» **Required work**: Set out the listing below as a numbered list with one line per item, omitting blank lines and the pictures.

» **Exercise data**:
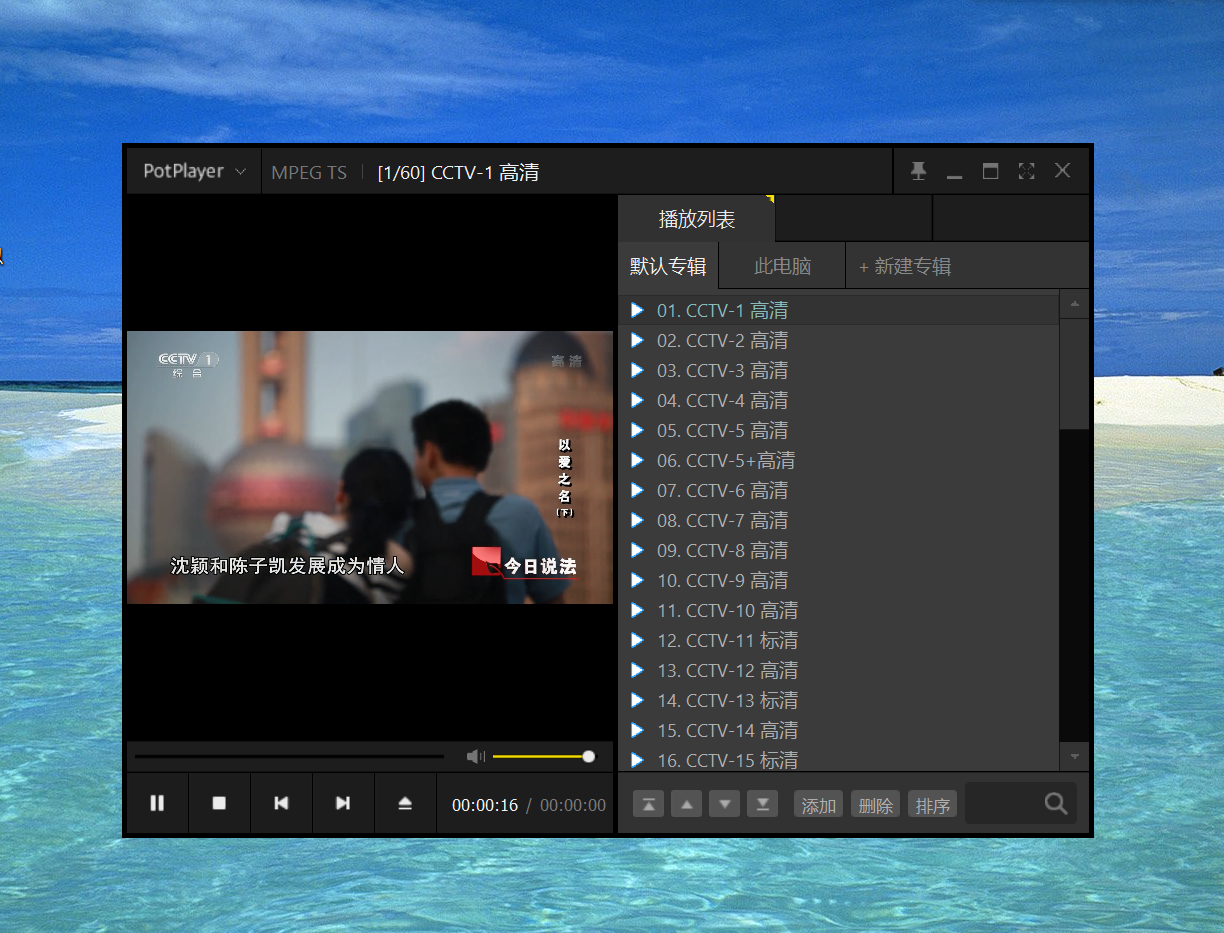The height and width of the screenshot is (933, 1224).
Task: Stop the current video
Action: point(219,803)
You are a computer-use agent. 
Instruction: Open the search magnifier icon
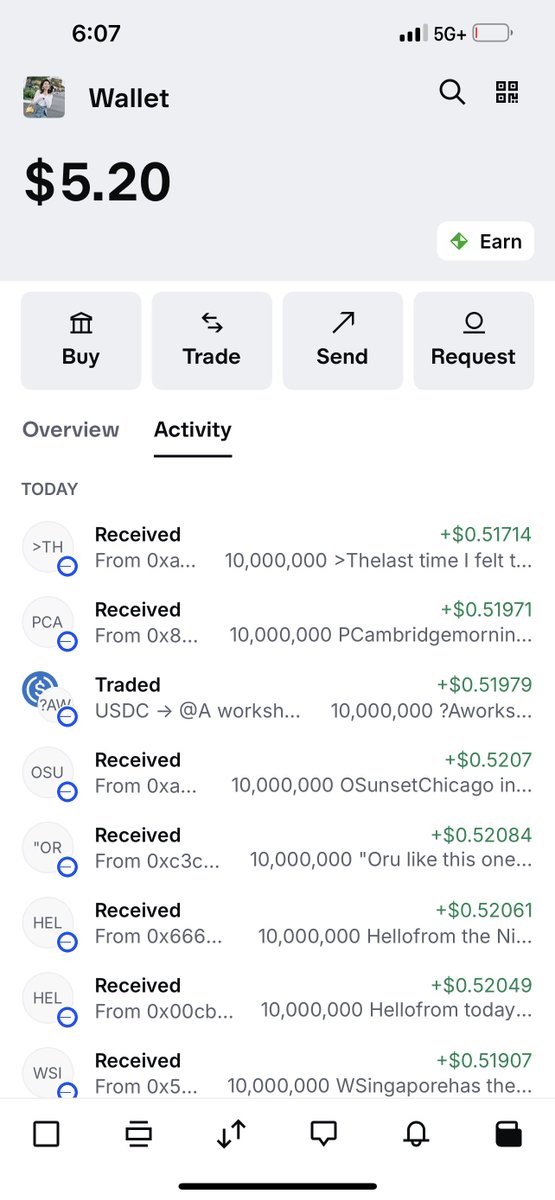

» **Written response**:
1. The height and width of the screenshot is (933, 1224).
2. Task: Stop the current video
3. Action: point(219,803)
4. You are a computer-use agent. 
5. Instruction: Open the search magnifier icon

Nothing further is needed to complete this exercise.